Start-Up RIA Building Around a 'Costco Model'

A new company wants to shake up the way Americans invest by providing individuals with direct access to institutionally priced mutual funds and other investments.

InvestForLess LLC, a registered investment advisory based in Alexandria, Va., will charge a flat annual fee of $250 per investor for access to its platform and suite of tools. It charges neither commissions nor fees based on asset levels. It also eschews revenue and soft-dollar reimbursement from advisers and investment product providers.

"We liken it to a 'Costco model' for investments," said Kevin Knull, InvestForLess' chief executive. "We're a less expensive way to buy and own investments."

The company says its portal is aimed at self-directed, fee-conscious investors who want to decouple their investment management from financial planning services. It is positioning the portal primarily as a way to buy mutual funds; the company is set up to avoid bias toward any product or adviser.

InvestForLess contends that it enables investors avoid marketing and sales costs common to retail investments. (The annual fee doesn't include transaction charges for certain mutual funds, however.)

The difference in costs between retail and institutional mutual fund share classes can be considerable, according to the company. In an example on the company's Web site, a $100,000 investment in A-shares of American Funds' Growth Fund of America grew to $108,765 after five years, but an adviser-class share grew to $111,650.

"The hard part at the end of the day is education," Knull said. "Investors just don't know that share classes exist."

InvestForLess does not disparage advice — to the contrary, it recommends that its clients seek it out. But it suggests getting that advice in a "fee for service" model that it says is best for the average investor.

To that end, the company is creating a nationwide network of professionals who have either earned their Certified Financial Planner designation, or who have at least a decade of financial planning experience and a spotless client service record. Admission to the network will be limited to those professionals who charge an hourly or a flat rate; rates and fees are to be disclosed in the InvestForLess adviser directory.

The savings gained by using advisers' services for just four or five hours a year, as opposed to paying them an ongoing fee, can be substantial, Knull said. "If you require little advice, it's an enormous value for you," he said.
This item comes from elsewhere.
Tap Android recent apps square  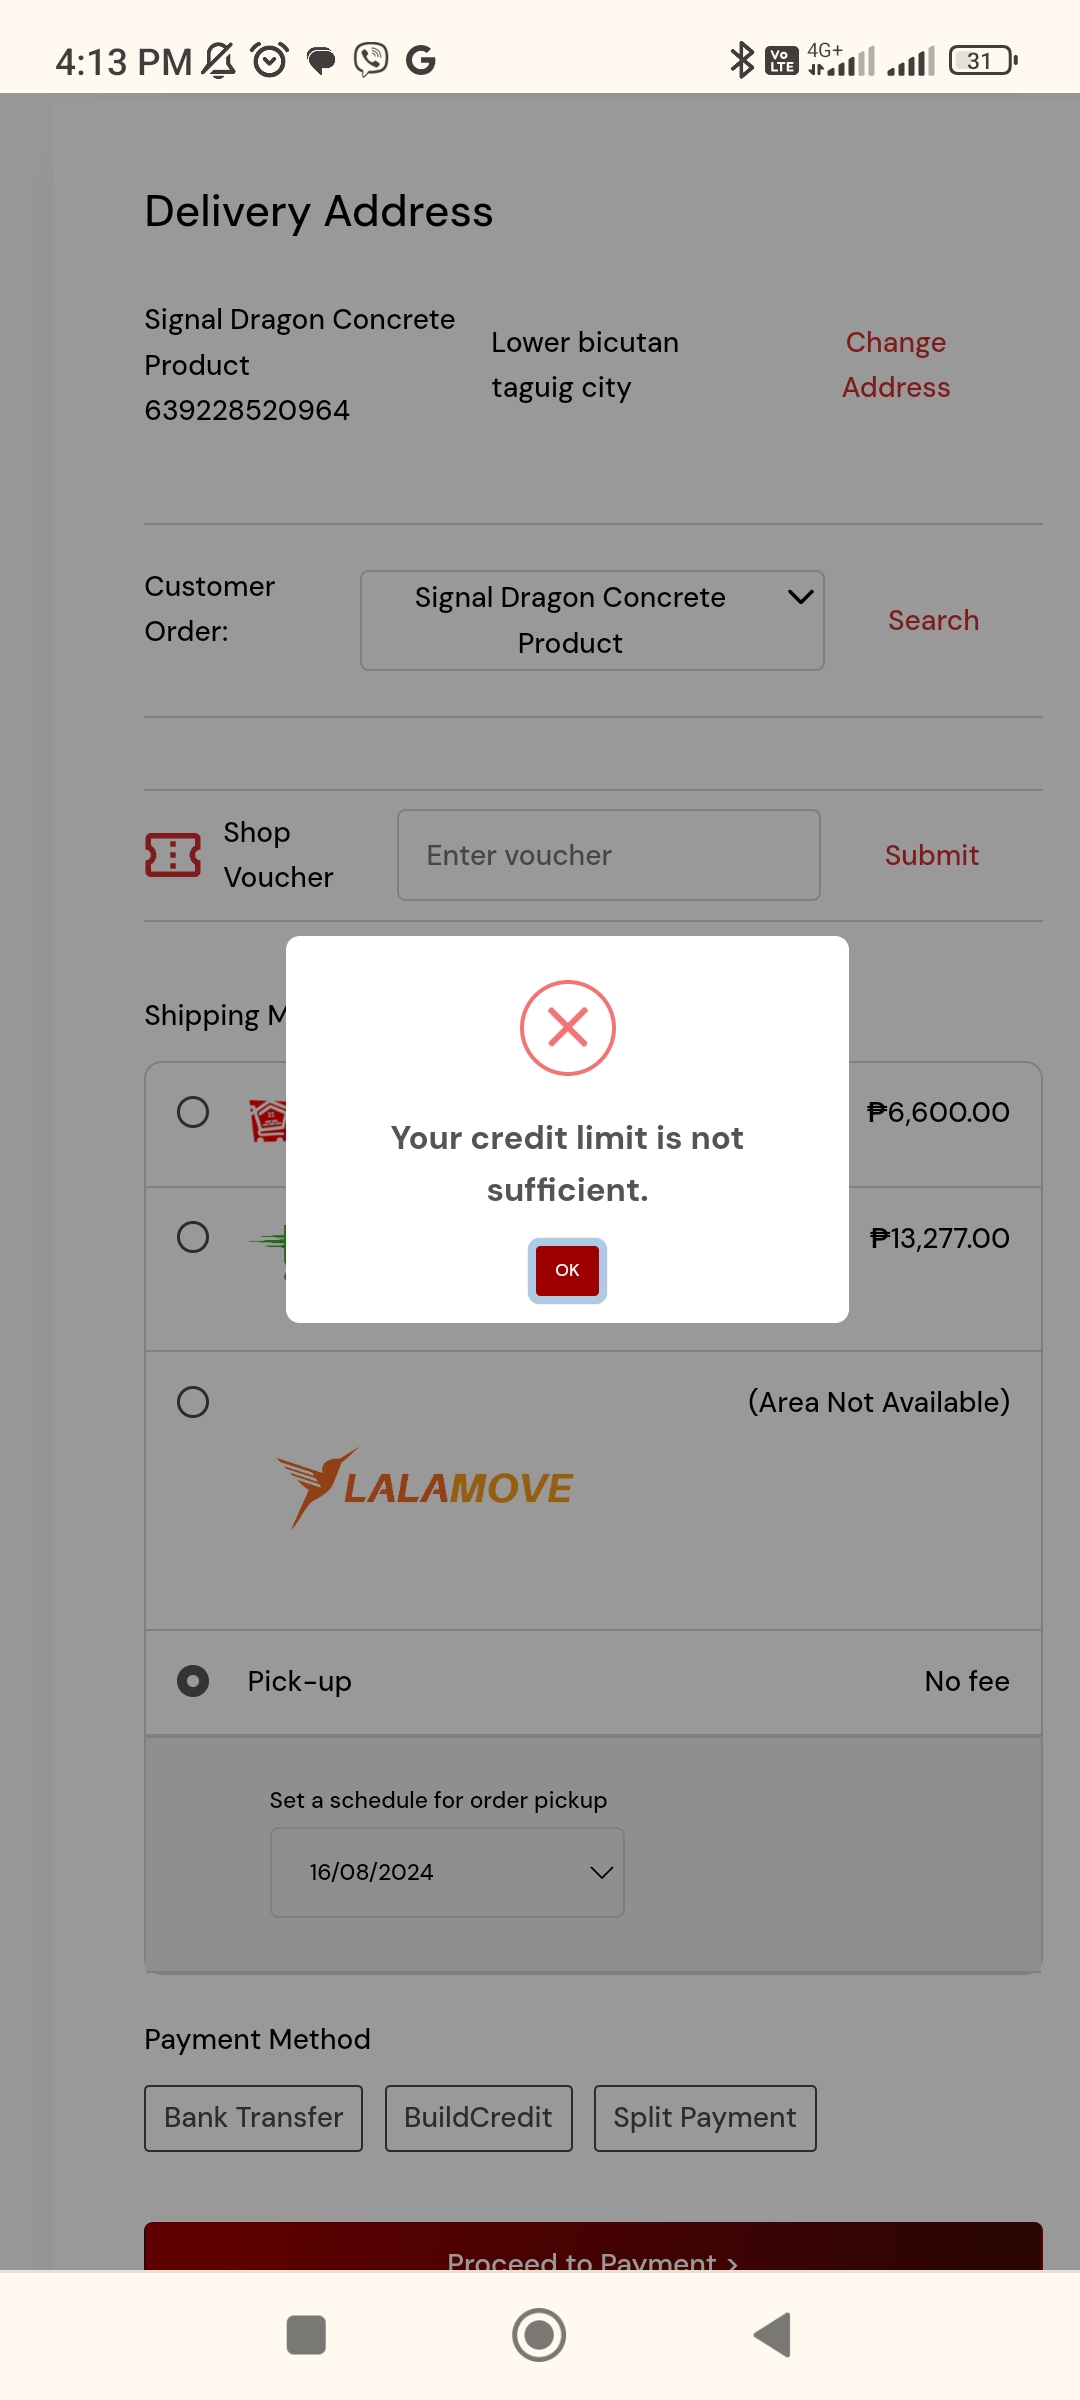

Another feature of the InvestForLess portal is an online financial planning platform. The tool, FinanceLogix, takes into account investors' assets and liabilities. It allows users to identify all their investments and assets and quantify future goals, and it provides a plan of action for meeting the goals.

InvestForLess does appear to be innovative, said Doug Dannemiller, a senior analyst at Aite Group. Dannemiller compared it to MarketRiders, which has a investment modeling tool built around exchange-traded funds, though it lacks an investment platform.

"These are two low-cost approaches to helping smaller investors get some help with investment selection at an affordable price," he said.